The present economic recession commenced in December 2007, a year ago. We learned this officially two or so weeks ago. To be sure, the recession is riddled with a host of accompanying economic data that substantiates, or proves, that times are tough. The unemployment rate, GDP, retail sales, capital spending are just a sample of the data we see.
The depth and length of a recession depends largely on the restoration of confidence. We, as consumers, investors, and businessmen, have little confidence these days. It is clear that we had misplaced confidence prior to December 2007 and even into the first quarter of 2008. The child that ably manages his balance on a bicycle for the first time only to fall when someone interrupts him with a reminder that "he really doesn't know how to ride a bike" comes to mind. Once fallen, and confidence shaken, the newbie bike rider may be stupefied to hear that his future survival depends on his ability to immediately continue riding a bike.
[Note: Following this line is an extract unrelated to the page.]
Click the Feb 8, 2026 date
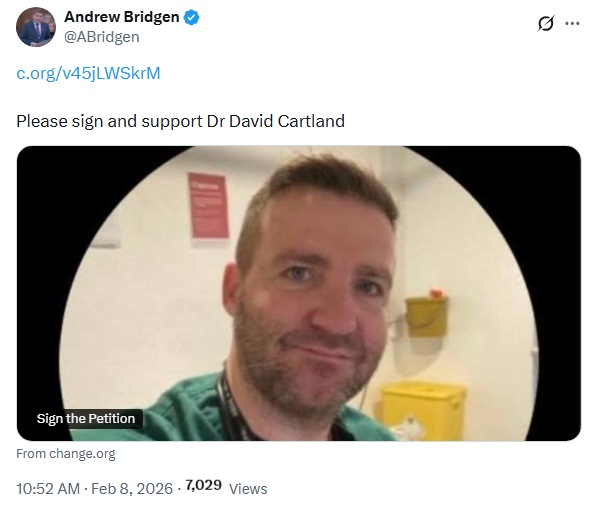Viewport: 596px width, 507px height. point(132,488)
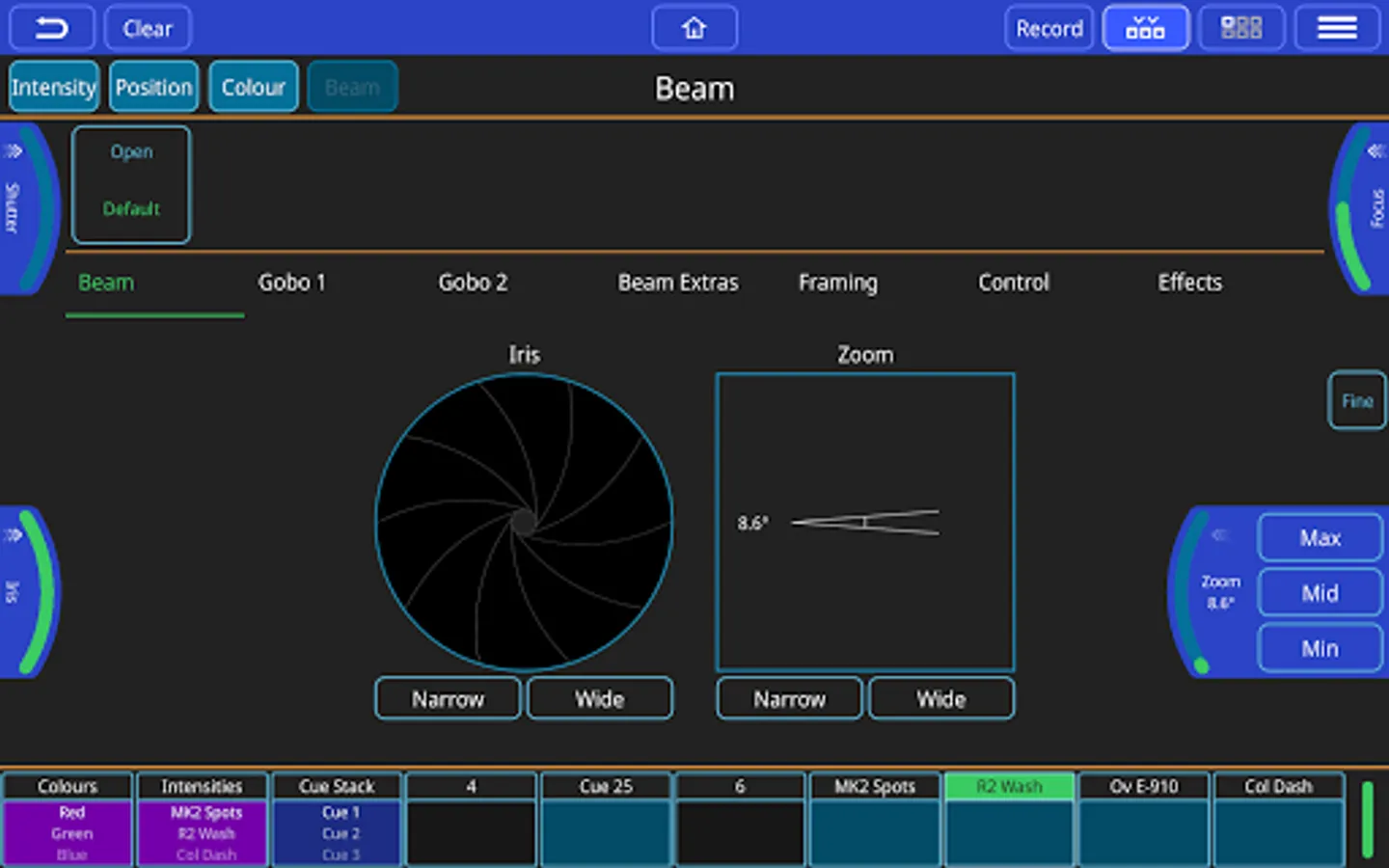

The point here is the paradox between the sickness and the cure. We are in the problem we are in because we borrowed too much and spent what we borrowed on things whose prices were inflated by a bubble. The macroeconomic antidote to this problem? More debt and spending. It is not unlike a drunk curing a blistering hangover by chugging a fifth of whiskey in the morning.
Paradoxical or not, that may indeed be the drunk's short-term cure. The long term cure is just too painful and requires great discipline. A society that pays homage to instant gratification eschews a long term, albeit healthy, remedy. However, this peculiar short-term cure requires the confidence that the morning fifth of whiskey will not cause the already splitting headache to make you feel like you just got hammered by a Joe Frazier left hook.
Without confidence, no one will want to spend if we think our employment situation is shaky. No one wants to lend if they don't have confidence in a timely repayment. No one will invest without confidence that the investment itself is recoverable.
When our confidence is shot, human nature, the primitive brain, takes over. We ration. We become rational. Our survival instincts sharpen. We save. We wait. We see. We react. It is irrational to do otherwise in the short term. We are survivors. Our DNA says so. Otherwise, we would not exist. Extinction is the fate of those species that do not promptly adapt to danger signals.
A manufactured sense of economic safety is a creation of modern man and takes the form of the various monetary and fiscal interventions that governments enact. These are actually good, sound tools that can avoid a worse recession and perhaps even hasten a recovery. But to work, they are forced to appeal to the modern brain and this requires a key ingredient that has the effect of telling the primitive brain to take a break -- yes, Confidence.